Nicolas Sarkozy a demandé ce lundi aux universités françaises de ne pas augmenter leurs droits d'inscription et plaidé pour une réforme continue du monde universitaire.
Le chef de l'Etat faisait le bilan, lors d'un colloque organisé par l'Institut Montaigne, de la réforme conduite sous son quinquennat, qui a accordé une grande autonomie aux universités françaises. Il a demandé aux présidents d'université présents de profiter de cette autonomie pour diversifier leurs sources de financement, par exemple par le biais de leurs programmes de recherche, de fondations ou de l'hébergement d'entreprises.

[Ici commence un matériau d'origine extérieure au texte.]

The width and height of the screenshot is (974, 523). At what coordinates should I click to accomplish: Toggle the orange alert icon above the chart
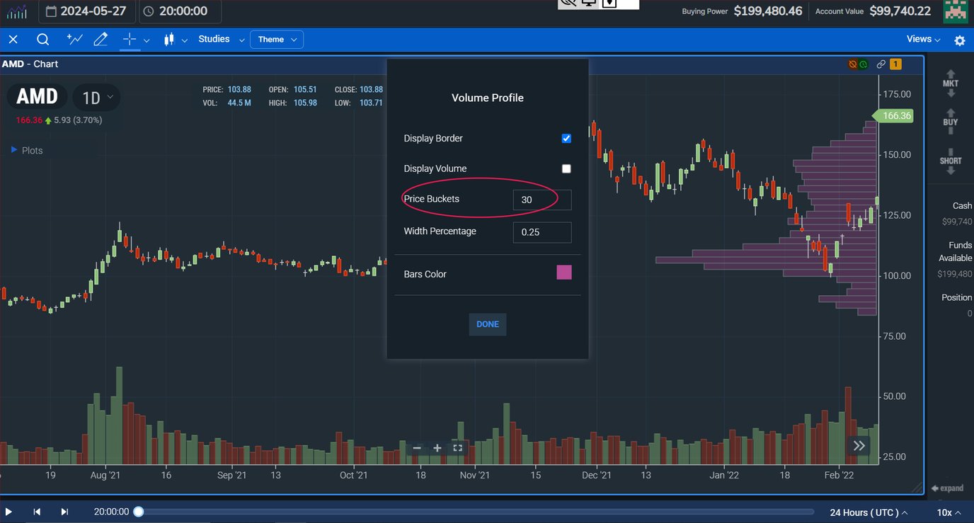pos(852,64)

En revanche, ce serait «une très mauvaise idée que toutes les universités décident d'augmenter leurs droits d'inscription» parce que ça donnerait l'image d'une «barrière économique», a-t-il estimé. «Ne laissez pas caricaturer notre réforme», a ajouté le chef de l'Etat.
La réforme des universités n'est pas achevée et il y a encore «beaucoup à faire», a d'autre part estimé Nicolas Sarkozy, qui a toutefois dit ne plus croire aux «grandes réformes définitives». «Je milite pour un système universitaire qui se réformerait en continu», a-t-il expliqué. «Chaque année, le gouvernement pourrait présenter un texte (...) qui permette, après concertation avec l'ensemble du monde universitaire, de voir sur quoi on peut faire évoluer les choses», a-t-il conclu.